Странное поведение Винсента и положение персоны нон грата в «Гупиль и K°» грозили вот-вот превратиться в «тему для сплетен в мастерских», что, в свою очередь, разжигало его паранойю. Холодность окружающих, например голландского художника Рулофса, Винсент объяснял тем ложным положением, в котором он оказался по вине родителей и брата Тео. Якобы окружающие заведомо подозревали его в дурных намерениях и злодеяниях, которые ему самому и в голову не приходили; якобы те, кто наблюдал за его работой, считали его сумасшедшим и смеялись над ним. В свою защиту Винсент мог сказать лишь одно: «Немногим дано понять, почему художник делает то, что делает».
Нежелание семьи, в особенности дядей, прийти ему на помощь с каждым новым оскорблением терзало его все сильнее. Почему всемогущий дядя Сент не хочет хоть немного облегчить племяннику путь? Почему процветающий дядя Кор, который так часто поддерживал других рисовальщиков, не может помочь
В какой-то момент Винсент набрался смелости написать Терстеху. Несколько месяцев подряд он лелеял надежду летом съездить в Гаагу и наладить отношения с бывшим начальником, возобновить общение с успешным кузеном-художником Антоном Мауве, а может быть, и «пообщаться с другими художниками». Но Терстех ответил решительным отказом, выразив, по-видимому, общее мнение семьи. Он обвинил Винсента в намерении «злоупотребить щедростью его дядей», не имея на то никаких прав. Относительно приезда Винсента в Гаагу Терстех высказался не менее категорично: «Решительно нет, ты лишился всех своих прав». Что же до художественных стремлений Винсента, то тут Терстех с лицемерным участием посоветовал Винсенту не тратить попусту время, а лучше «преподавать английский и французский». «В одном он был абсолютно уверен, – с горечью вспоминал Винсент. – Я никакой не художник».

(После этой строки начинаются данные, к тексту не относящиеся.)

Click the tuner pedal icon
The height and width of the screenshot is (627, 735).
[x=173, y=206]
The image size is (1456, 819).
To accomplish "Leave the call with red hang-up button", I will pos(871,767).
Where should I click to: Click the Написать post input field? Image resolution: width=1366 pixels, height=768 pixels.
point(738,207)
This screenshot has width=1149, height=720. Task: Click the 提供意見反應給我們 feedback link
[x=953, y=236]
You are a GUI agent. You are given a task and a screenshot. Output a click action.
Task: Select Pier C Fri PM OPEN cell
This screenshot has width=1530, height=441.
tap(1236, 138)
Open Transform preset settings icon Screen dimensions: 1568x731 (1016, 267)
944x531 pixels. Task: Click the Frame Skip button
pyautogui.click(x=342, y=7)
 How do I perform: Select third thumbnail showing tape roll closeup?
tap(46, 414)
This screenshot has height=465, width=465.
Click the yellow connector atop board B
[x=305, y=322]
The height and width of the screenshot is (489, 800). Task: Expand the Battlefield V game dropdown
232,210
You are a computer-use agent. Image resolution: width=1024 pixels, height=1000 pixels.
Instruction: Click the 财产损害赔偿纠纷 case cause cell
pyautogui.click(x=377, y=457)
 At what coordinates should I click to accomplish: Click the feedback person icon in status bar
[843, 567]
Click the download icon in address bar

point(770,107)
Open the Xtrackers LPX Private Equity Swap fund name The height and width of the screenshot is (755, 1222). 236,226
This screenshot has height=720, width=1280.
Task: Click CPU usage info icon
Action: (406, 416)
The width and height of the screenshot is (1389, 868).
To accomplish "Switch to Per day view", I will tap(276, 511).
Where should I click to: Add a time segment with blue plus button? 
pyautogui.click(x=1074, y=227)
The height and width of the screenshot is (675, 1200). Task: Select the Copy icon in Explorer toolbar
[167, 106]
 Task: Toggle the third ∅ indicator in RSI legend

В конце концов Винсент решил отправиться туда, куда обычно приводили все его начинания: домой. Несомненно, дополнительным стимулом было для него и то, что Раппард тоже планировал уехать домой на лето. К тому времени Винсент работал почти исключительно в студии Раппарда на улице Траверсьер, и после отъезда друга из Брюсселя ему не имело смысла оставаться в городе. Кроме того, Раппард был для Винсента образцом художника-джентльмена, которым он и сам стремился стать, поэтому, если Раппард мог провести лето, катаясь на лодке и делая натурные зарисовки в окружении членов семьи, почему бы Винсенту было не поступить так же? Некоторое время он думал отправиться на какой-нибудь модный летний курорт (он называл это «за город») и снять там жилье на пару с каким-нибудь другим художником. Но, кроме Раппарда, никто не желал составить ему компанию, а ехать одному было слишком накладно. «Дешевле всего было бы, пожалуй, – писал Винсент, – провести лето в Эттене».
Сеятель. Копия с репродукции картины Милле. Перо, чернила. Апрель 1881. 48,1 x 37,7 см
В сущности, такой исход был предопределен. Пережив в одиночестве непростую зиму в Брюсселе, Винсент страстно стремился назад, в лоно семьи. Накануне возвращения домой он написал Тео: «Нам необходимо восстановить добрые отношения». Винсент был полон решимости изгладить из памяти родных «страдания и позор своего прошлого» в черной стране. Он втайне надеялся, что, сумев занять свое прежнее место в Эттене, сможет наладить и отношения с дядьями.
Но возвращение домой оказалось непростым. Он не был в Эттене с прошлой зимы, когда отец пытался отправить его в лечебницу для душевнобольных в Геле. То лето Винсент провел в Боринаже, считая, что родители не захотят его видеть дома. Впрочем, он и теперь попросил Тео замолвить за него словечко перед отцом, успокоить родителей. «Я готов уступить в вопросах одежды, – писал он, – да и в любых других, лишь бы угодить им».